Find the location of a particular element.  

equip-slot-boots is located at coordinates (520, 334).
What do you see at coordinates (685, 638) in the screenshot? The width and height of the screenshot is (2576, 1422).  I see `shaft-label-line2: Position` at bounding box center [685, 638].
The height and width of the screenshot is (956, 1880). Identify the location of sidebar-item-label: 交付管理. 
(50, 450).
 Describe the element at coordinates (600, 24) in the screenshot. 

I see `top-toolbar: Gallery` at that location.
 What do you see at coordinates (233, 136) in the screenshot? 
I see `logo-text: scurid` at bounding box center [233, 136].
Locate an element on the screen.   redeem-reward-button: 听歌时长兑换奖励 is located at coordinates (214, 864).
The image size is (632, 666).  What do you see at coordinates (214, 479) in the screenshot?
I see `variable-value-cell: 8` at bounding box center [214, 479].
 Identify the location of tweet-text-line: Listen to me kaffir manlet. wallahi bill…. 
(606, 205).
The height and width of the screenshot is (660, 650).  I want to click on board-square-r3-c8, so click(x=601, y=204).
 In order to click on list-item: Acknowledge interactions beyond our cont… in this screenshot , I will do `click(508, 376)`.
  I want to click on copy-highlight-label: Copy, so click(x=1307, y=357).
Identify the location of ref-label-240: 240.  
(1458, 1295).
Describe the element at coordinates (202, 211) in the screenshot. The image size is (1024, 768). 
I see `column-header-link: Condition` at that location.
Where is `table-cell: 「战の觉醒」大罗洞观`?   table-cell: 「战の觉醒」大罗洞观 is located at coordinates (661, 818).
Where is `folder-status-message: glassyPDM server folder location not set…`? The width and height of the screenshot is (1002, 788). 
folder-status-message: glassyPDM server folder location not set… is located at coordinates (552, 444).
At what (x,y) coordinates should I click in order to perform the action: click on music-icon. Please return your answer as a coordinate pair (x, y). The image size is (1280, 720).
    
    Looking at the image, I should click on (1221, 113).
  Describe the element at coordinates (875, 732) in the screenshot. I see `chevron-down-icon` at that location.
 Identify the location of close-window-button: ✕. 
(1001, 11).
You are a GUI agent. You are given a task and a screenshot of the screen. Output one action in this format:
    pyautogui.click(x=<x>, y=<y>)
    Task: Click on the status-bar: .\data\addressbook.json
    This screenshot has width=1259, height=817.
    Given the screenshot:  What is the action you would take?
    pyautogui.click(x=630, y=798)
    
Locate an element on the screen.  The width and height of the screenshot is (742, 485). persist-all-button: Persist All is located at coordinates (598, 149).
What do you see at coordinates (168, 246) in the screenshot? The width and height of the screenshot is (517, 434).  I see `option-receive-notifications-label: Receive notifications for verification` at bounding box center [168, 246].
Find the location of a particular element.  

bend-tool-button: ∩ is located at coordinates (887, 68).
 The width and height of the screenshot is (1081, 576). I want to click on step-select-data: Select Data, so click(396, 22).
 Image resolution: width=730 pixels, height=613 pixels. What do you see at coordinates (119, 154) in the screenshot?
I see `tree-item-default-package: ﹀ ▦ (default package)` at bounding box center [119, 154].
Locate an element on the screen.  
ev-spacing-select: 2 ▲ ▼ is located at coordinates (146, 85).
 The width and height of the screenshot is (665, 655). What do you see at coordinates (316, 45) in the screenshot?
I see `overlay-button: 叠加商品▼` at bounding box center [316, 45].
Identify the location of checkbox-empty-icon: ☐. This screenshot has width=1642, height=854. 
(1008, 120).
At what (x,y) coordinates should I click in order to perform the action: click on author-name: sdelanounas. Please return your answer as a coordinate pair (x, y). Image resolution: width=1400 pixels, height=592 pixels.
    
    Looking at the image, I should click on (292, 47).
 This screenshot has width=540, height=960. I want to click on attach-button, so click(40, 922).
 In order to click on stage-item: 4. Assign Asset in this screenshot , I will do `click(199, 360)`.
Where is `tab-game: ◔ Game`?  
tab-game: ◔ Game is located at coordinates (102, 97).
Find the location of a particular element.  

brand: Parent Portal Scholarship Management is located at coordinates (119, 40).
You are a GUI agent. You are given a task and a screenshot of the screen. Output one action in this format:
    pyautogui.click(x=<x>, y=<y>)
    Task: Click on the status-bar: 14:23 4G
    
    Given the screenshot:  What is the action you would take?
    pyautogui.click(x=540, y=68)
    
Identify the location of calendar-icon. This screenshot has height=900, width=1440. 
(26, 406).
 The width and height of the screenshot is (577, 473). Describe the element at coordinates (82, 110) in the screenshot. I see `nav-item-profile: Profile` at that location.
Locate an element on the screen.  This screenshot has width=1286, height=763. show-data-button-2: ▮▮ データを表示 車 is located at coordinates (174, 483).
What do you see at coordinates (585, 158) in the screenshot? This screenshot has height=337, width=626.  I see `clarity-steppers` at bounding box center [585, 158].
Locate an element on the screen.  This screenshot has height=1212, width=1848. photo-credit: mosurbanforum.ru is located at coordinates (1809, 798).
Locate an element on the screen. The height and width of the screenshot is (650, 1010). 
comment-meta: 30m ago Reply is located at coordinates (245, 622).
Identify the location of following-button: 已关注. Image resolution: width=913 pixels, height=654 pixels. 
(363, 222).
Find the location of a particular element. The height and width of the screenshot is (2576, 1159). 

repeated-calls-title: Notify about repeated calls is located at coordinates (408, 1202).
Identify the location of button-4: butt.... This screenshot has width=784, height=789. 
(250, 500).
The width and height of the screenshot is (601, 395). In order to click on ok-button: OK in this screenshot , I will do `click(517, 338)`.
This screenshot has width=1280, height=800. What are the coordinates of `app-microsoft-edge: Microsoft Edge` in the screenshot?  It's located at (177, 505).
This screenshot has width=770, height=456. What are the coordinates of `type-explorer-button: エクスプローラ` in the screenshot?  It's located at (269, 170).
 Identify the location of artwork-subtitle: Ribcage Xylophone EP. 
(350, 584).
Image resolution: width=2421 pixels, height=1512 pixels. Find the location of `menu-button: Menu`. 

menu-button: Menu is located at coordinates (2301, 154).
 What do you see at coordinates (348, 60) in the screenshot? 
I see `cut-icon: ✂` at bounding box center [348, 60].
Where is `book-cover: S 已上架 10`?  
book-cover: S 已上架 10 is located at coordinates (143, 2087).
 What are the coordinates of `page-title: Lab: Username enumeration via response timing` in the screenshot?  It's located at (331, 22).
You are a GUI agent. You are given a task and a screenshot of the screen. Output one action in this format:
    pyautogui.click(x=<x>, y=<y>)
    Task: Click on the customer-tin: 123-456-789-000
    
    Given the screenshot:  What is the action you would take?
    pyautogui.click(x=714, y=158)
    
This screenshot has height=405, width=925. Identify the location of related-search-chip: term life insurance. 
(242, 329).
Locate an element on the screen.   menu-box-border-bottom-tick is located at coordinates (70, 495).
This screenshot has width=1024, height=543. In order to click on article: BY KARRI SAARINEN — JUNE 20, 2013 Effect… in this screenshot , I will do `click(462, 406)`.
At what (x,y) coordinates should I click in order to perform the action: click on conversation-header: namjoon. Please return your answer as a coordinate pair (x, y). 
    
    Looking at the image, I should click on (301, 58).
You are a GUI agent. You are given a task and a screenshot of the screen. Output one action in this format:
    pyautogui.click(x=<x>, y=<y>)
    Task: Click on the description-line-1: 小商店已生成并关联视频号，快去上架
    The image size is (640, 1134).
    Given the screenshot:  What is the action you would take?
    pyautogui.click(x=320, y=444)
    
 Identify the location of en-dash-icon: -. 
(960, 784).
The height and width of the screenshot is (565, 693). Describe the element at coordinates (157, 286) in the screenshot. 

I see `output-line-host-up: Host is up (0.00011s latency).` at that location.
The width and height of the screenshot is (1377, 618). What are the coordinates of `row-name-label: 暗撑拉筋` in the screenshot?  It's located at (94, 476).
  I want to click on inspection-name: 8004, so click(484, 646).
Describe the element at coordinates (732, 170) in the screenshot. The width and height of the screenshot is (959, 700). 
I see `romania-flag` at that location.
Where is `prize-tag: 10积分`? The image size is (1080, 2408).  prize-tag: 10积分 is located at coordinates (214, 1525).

_ _ _ _

→ Instructions to follow
Copy the listing from the line with "Find the location of a particular element. The" up to and including the line with "(250, 500).", changing "particular element" to "specific element" and keeping everything else the same.

→ Written solution
Find the location of a specific element. The height and width of the screenshot is (2576, 1159). 

repeated-calls-title: Notify about repeated calls is located at coordinates (408, 1202).
Identify the location of button-4: butt.... This screenshot has width=784, height=789. 
(250, 500).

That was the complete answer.